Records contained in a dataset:
============

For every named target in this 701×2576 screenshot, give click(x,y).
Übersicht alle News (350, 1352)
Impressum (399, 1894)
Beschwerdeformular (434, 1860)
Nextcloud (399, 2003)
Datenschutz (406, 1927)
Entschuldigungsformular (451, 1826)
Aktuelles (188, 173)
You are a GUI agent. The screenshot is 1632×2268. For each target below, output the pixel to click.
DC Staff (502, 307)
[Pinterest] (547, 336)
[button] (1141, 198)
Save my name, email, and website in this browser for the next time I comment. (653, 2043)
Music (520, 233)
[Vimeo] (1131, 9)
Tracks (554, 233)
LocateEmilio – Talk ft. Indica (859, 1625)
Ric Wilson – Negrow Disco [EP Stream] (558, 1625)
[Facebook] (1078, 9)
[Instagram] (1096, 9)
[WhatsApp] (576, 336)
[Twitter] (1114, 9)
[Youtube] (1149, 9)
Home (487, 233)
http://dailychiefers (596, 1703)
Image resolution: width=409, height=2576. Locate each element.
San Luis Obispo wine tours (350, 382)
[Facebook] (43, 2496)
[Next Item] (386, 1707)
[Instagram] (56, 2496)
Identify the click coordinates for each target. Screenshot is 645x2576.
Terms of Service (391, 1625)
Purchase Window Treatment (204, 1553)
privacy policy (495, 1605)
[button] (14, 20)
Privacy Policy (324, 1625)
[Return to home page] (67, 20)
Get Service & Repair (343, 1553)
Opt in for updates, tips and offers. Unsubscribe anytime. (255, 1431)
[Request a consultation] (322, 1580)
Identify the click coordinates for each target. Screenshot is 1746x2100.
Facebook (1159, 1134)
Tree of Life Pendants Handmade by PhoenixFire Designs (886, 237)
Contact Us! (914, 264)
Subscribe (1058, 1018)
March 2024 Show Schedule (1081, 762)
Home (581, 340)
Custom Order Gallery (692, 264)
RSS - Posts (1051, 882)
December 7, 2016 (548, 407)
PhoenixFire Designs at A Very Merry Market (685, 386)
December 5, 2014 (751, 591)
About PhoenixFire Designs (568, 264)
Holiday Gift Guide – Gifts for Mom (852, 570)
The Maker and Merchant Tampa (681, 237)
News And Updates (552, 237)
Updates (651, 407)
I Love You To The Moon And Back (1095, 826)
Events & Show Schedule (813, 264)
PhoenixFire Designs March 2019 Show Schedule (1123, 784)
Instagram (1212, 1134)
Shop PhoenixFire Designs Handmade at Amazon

============

WORK REQUIRED: Transcribe the lines above between the line holding "LocateEmilio – Talk ft. Indica (859, 1625)" and the line holding "Terms of Service (391, 1625)", inclusive, exactly as they stand and with nothing added.

OUTPUT OF THE TASK:
LocateEmilio – Talk ft. Indica (859, 1625)
Ric Wilson – Negrow Disco [EP Stream] (558, 1625)
[Facebook] (1078, 9)
[Instagram] (1096, 9)
[WhatsApp] (576, 336)
[Twitter] (1114, 9)
[Youtube] (1149, 9)
Home (487, 233)
http://dailychiefers (596, 1703)
Image resolution: width=409, height=2576. Locate each element.
San Luis Obispo wine tours (350, 382)
[Facebook] (43, 2496)
[Next Item] (386, 1707)
[Instagram] (56, 2496)
Identify the click coordinates for each target. Screenshot is 645x2576.
Terms of Service (391, 1625)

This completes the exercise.